§ Selected passage
"""

Writing systems entered the purview of cognitive science only recently. Twentieth-century linguistics was anxious to move away from prescription of "good usage" to scientific description of natural usage, so for many decades it focused almost exclusively on spoken language. Comprehensive psychological studies had to await the globalization of scholarship which has occurred since the 1970s; previously, the only Westerners knowledgeable about non-alphabetic writing systems were a handful of scholars with literary rather than cognitive science training.
Nevertheless, there are several motives for cognitive scientists to investigate writing and writing systems. While there are large controversies about how far spoken languages are products of nature rather than nurture, writing is one complex aspect of human behavior which is indisputably a cultural development rather than innate: it has come into existence recently (the earliest writing emerged in Mesopotamia perhaps five thousand years ago), and it is by no means universal either among individuals or among societies. The fundamental role of LITERACY training within all education systems means that psychologists who acquire new knowledge about reading and writing are assured of an audience. Many parents and teachers paid attention when it was reported that DYSLEXIA is rare among users of the non-alphabetic though complex Japanese script (Makita 1968).

"""

§ Data shown
"""

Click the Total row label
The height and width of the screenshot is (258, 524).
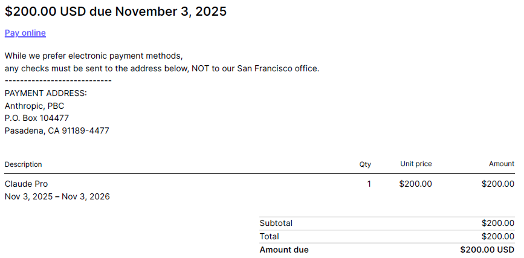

"""

§ Short problem
Proceed with the passage on writing systems and cognitive science above, picking up after its final sentence.

§ Exercise result
Scientific analysis of writing requires
a terminology to describe types of script; the following classification
is based on Sampson (1987), which represents the relationships between
script types as a tree diagram.
A fundamental distinction is between semasiographic and glottographic systems: semasiographic systems are independent graphic languages not tied to any one spoken language, glottographic systems use visible marks to represent elements of a specific spoken language. Examples of semasiographic writing are the "language" of mathematics, or the international system of road signs in which, for instance, triangle v. disc means warning v. command and hollow red v. solid blue means negative v. positive. In theory one could imagine a script of this sort being expanded into a comprehensive system of communication; Otto Neurath's "Isotype" (Neurath 1936) was an attempt at such a system, though Isotype never came close to matching the expressivity of spoken languages. Archaeological evidence suggests that the earliest precursors of writing may have been semasiographic systems.
Glottographic scripts can be divided into logographic scripts, where the spoken elements represented by individual graphic symbols are meaningful units (words or "morphemes"), and phonographic scripts, where marks are assigned to the meaningless sounds from which words are built up. The leading example of logographic writing is Chinese script, in which words sounding identical will often be represented by entirely unrelated graphic characters.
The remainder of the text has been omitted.